One in seven in the UK are neurodiverse, with many more experiencing unrecognised cognitive differences that affect how they learn and work. Yet despite growing awareness of neurodiversity, traditional education systems still largely operate on a one-size-fits-all model.
Learning needs often go unidentified until learners fall behind, leading to frustration, low self-esteem, and in many cases, disengagement.
Emerging technologies, particularly those powered by AI, are offering new ways to reverse this trend, providing earlier identification, personalised support, and pathways to greater success for all learners.
Understanding the learner before problems arise
AI-enabled cognitive assessments represent a major step forward in identifying how individuals think, learn, and process information. Rather than focusing solely on visible academic performance, we can explore domains such as memory, attention, reasoning, and processing speed.
By understanding a learner’s cognitive profile early, providers can adjust teaching methods, communication styles, and support strategies to better align with individual strengths. Providers like Educationwise Academy and Hawk Training are embedding these approaches at the start of the learner journey, helping ensure that support is proactive rather than reactive.
From risk of dropout to higher completion rates
Early identification and support have a direct impact on learner success. At Educationwise Academy, cognitive assessments allow tutors to create highly personalised learning plans that anticipate potential challenges. As a result, apprentices feel more supported from day one, leading to better engagement and higher retention rates.
Similarly, Hawk Training uses cognitive insights to build stronger relationships between tutors and learners, allowing early support to become a natural part of the learning process rather than a response to problems.
Personalisation without the cost barrier
Historically, personalising education at scale has been prohibitively expensive. Specialist support often requires one-to-one teaching or individualised intervention plans, both of which can strain resources.
AI-driven platforms now enable education providers to deliver personalised learning strategies across large cohorts without significant cost increases. At Hawk Training, cognitive profiling
allows tutors to adapt learning delivery methods quickly and consistently, reducing administrative burden and ensuring that learners get the right support when they need it.
A new model for inclusive education
The success seen at Hawk Training is mirrored at Lincoln College, where cognitive assessments are embedded throughout the learner journey. The college uses data from these assessments to make timely referrals, personalise teaching approaches, and track the impact of interventions across programmes. Staff at Lincoln College say the technology helps “join the dots” between identifying needs, delivering support, and evidencing outcomes: something increasingly important under Ofsted’s Education Inspection Framework.
This proactive model of inclusion is helping Lincoln College build a more supportive, responsive learning environment for all learners, not just those with diagnosed differences.
Building independent learners through AI
Beyond supporting tutors, AI is also being used to empower learners directly. Real-time digital coaching, based on individual cognitive profiles, offers learners tailored advice to help them manage their studies independently. This includes nudges to stay focused, strategies to manage workload, and practical techniques to break complex tasks into manageable steps. At Realise Learning and Employment, early adoption of AI-driven coaching tools has helped apprentices balance the demands of study and work more effectively, improving outcomes across a wide range of programmes.
Human support enhanced, not replaced
A common concern around AI in education is whether technology might replace the human relationships that are so critical to learning. In reality, AI tools are being used to supplement and enhance human support, not replace it.

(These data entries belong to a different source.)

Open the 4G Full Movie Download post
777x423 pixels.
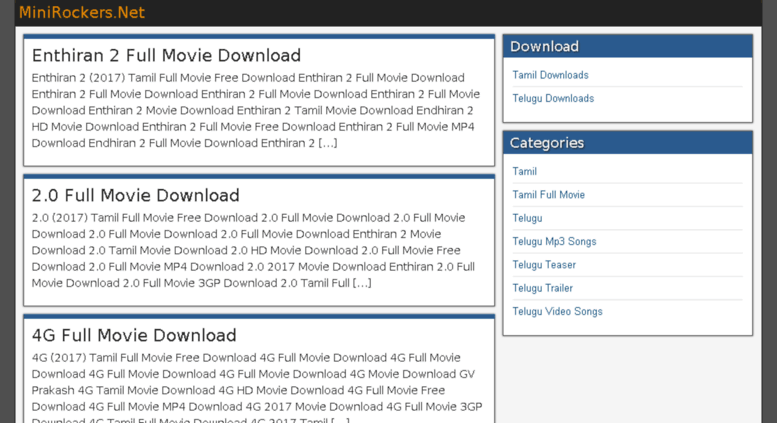pyautogui.click(x=134, y=335)
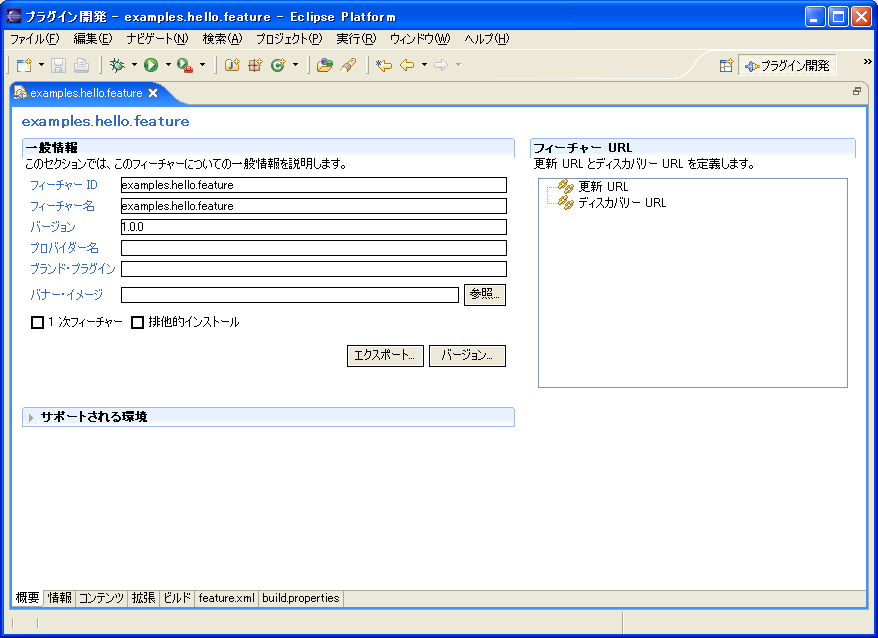Open the プロジェクト menu
The image size is (878, 638).
[x=288, y=39]
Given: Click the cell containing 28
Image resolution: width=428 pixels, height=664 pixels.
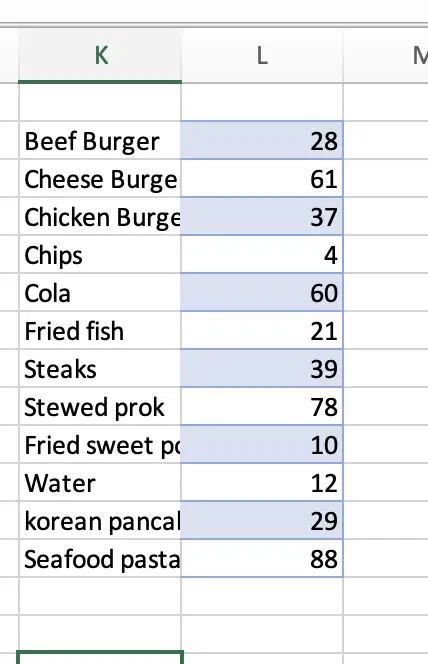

At Educationwise, cognitive insights allow tutors to better understand each learner’s needs, leading to more meaningful and productive tutor-learner interactions. Similarly, at Realise, learners use AI-based tools to reinforce strategies taught by tutors, creating a continuous support system that bridges formal learning sessions.
The future: AI-driven empathy at scale
The real promise of AI in education lies in empathy at scale. By recognising the diversity of how people think and learn, AI tools enable providers to treat learners as individuals without adding unsustainable resource pressures.
Institutions like Lincoln College, Hawk Training, Realise, and Educationwise are demonstrating that when cognitive diversity is acknowledged and supported early, educational outcomes
improve significantly. They all show that inclusive, personalised support can be the norm, not the exception.
Why early adopters matter
Their experiences offer important lessons for the wider education sector. By adopting AI-powered cognitive assessments and learner support tools early, these providers are setting new standards for inclusive, personalised education. They are also demonstrating how technology can drive measurable improvements in retention, attainment, and learner wellbeing.
Their examples show that technology’s role is not to replace educators, but to empower them – and to ensure that no learner is left behind because their brain works differently.
A more inclusive future is within reach
Cognitive diversity is not a niche issue; it affects a significant proportion of all learners. Building education systems that recognise and respond to this diversity is no longer optional: it’s essential.
AI-driven cognitive technologies offer a practical, scalable solution to the challenge of personalisation, providing earlier support and greater empowerment for learners. As more education providers embrace these tools, the vision of truly inclusive, equitable education moves closer to reality.